Although he survived the three-hour operation, Sean had to be put into an induced coma and on a ventilator as friends and family prayed at his bedside in intensive care.

Doctors told them the next 72 hours would be crucial and that they should “prepare for the worst” as his colleagues kept the site closed out of respect.

Their hopes then suffered a hammer blow when he contracted pneumonia.

But Sean survived the 72 hours and began his remarkable recovery days later after a nurse spotted his hand “fidgeting”.

“She went over to his bed and asked him to squeeze her hand and he squeezed it,” Ms Conlon explained. “Then she then told him to put his tongue out and even though he was on a ventilator he tried.”

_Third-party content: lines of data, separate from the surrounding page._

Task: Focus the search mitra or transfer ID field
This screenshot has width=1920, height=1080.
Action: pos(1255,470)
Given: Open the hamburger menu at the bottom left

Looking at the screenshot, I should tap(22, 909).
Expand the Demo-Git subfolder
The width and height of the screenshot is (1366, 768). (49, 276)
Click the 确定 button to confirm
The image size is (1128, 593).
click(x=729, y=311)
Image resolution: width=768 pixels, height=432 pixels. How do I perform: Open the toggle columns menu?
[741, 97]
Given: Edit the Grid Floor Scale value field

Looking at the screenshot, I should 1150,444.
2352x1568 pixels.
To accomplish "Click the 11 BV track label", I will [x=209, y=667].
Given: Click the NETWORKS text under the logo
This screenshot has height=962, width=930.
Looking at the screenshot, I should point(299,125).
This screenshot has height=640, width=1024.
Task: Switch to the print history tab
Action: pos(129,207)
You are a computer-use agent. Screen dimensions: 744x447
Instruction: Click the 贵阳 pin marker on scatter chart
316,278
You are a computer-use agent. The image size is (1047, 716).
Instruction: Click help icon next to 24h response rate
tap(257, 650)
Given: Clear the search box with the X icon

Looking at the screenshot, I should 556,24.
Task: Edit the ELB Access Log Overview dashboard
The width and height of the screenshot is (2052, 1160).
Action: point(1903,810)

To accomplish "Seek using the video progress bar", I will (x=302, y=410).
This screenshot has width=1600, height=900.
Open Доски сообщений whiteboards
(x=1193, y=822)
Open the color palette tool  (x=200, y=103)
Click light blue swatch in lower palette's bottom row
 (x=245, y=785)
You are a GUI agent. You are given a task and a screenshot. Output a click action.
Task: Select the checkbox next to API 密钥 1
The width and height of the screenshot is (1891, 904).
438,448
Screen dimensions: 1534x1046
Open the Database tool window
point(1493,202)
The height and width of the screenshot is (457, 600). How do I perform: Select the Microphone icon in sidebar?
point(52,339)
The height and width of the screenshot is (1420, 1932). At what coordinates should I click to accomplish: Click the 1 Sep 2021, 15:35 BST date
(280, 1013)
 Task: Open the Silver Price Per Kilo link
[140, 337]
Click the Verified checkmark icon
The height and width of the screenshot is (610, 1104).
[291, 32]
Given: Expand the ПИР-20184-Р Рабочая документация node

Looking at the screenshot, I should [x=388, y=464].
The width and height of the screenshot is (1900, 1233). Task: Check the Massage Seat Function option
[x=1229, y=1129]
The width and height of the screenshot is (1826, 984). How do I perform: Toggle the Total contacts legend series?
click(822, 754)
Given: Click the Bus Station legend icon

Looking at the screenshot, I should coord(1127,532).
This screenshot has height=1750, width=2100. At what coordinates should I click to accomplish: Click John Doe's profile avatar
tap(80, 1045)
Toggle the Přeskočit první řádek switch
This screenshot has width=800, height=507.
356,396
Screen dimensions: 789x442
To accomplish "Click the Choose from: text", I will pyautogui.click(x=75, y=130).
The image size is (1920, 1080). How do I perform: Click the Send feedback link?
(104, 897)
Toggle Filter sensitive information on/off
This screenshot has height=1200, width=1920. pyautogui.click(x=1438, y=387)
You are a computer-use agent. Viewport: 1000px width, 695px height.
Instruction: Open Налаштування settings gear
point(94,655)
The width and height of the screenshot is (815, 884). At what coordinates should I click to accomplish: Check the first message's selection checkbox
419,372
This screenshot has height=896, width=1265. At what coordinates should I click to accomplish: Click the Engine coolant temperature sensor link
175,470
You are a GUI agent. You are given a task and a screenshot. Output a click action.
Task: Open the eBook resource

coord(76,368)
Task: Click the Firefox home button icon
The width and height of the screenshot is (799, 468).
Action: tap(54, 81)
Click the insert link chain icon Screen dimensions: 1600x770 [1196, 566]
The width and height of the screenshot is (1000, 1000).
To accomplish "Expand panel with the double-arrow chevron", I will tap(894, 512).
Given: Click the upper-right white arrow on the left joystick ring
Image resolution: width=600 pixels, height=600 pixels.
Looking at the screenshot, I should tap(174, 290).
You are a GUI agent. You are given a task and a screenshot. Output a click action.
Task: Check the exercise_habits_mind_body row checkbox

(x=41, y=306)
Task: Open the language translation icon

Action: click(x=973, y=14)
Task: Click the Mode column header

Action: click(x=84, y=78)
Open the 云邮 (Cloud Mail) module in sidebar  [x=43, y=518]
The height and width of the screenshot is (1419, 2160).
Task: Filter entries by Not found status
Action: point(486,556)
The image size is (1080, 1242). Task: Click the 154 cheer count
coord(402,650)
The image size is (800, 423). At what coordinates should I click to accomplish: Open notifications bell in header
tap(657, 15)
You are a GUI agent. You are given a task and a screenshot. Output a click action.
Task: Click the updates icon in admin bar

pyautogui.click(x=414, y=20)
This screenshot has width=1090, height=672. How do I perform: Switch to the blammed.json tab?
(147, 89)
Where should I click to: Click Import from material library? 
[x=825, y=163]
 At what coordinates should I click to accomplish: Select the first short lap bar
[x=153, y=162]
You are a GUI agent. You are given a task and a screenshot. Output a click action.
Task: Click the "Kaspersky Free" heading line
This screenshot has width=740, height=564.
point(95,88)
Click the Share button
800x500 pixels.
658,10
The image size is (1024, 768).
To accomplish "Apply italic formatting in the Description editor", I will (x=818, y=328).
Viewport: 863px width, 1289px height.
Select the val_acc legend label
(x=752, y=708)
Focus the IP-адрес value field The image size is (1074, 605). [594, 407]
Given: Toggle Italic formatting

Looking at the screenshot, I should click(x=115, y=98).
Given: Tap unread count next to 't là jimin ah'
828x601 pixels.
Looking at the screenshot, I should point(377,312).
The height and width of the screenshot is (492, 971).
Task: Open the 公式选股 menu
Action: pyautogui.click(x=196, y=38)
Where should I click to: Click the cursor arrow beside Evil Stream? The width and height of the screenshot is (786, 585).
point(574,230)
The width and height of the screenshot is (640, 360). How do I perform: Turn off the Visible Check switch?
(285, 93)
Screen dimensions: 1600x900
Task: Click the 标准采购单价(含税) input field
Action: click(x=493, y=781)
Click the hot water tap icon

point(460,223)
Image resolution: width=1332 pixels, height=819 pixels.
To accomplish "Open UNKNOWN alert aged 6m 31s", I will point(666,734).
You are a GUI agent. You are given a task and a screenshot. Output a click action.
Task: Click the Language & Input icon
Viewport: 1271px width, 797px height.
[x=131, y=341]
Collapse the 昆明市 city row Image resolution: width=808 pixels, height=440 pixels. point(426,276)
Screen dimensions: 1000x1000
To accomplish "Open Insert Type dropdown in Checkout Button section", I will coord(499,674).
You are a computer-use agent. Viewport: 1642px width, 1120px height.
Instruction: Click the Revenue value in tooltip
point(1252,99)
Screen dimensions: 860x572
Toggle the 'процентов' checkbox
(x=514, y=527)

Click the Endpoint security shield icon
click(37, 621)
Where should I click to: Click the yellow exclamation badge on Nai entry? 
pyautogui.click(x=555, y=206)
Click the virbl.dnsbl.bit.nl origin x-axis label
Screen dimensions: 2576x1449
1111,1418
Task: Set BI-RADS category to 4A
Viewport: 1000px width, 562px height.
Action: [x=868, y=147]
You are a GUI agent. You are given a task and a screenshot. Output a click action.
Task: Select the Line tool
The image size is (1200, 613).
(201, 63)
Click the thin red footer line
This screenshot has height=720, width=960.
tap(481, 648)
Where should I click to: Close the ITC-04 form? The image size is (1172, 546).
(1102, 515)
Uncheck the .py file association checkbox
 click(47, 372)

As doctors slowly eased Sean out of sedation, hopes that he could survive his ordeal grew as he began breathing independently of the ventilator.

In the following weeks, he woke slowly from his coma, regained his speech and started to walk again.

“He can do everything,” Ms Conlon said after visiting Sean in hospital this week. “The only problem he has at the moment is with his short term memory. He can tell you his phone number, where he lives, about his past, anything like that. But you could be sitting with him talking one minute and then go out to get something and when you come in he will think that you have just come in for the first time that day.”

While doctors and occupational therapists are currently working with Sean to improve his memory, they do not know if he will be able to fully regain it.

They may also have to perform reconstructive surgery on his skull.

But his family and friends remain overjoyed about his progress so far.

“How he survived this I will never know, but clearly someone up there wanted him to make it,” Ms Conlon said.

The Health and Safety Executive has launched an investigation into the accident and is due to reach its conclusions in the coming weeks.

Carillion, the firm in charge of the Harvey Hadden project, declined to say whether it has changed its safety protocols in light of the accident because it “cannot go into individual cases”.

“Safety work is one of our top priorities,” a spokesperson added. “We take any accident very seriously and investigate to ensure if there are any lessons to be learnt they are learnt and implemented.”

The Irish Post contacted Northfield, the subcontractor for which Sean was working at the time of his accident, but nobody was available for comment.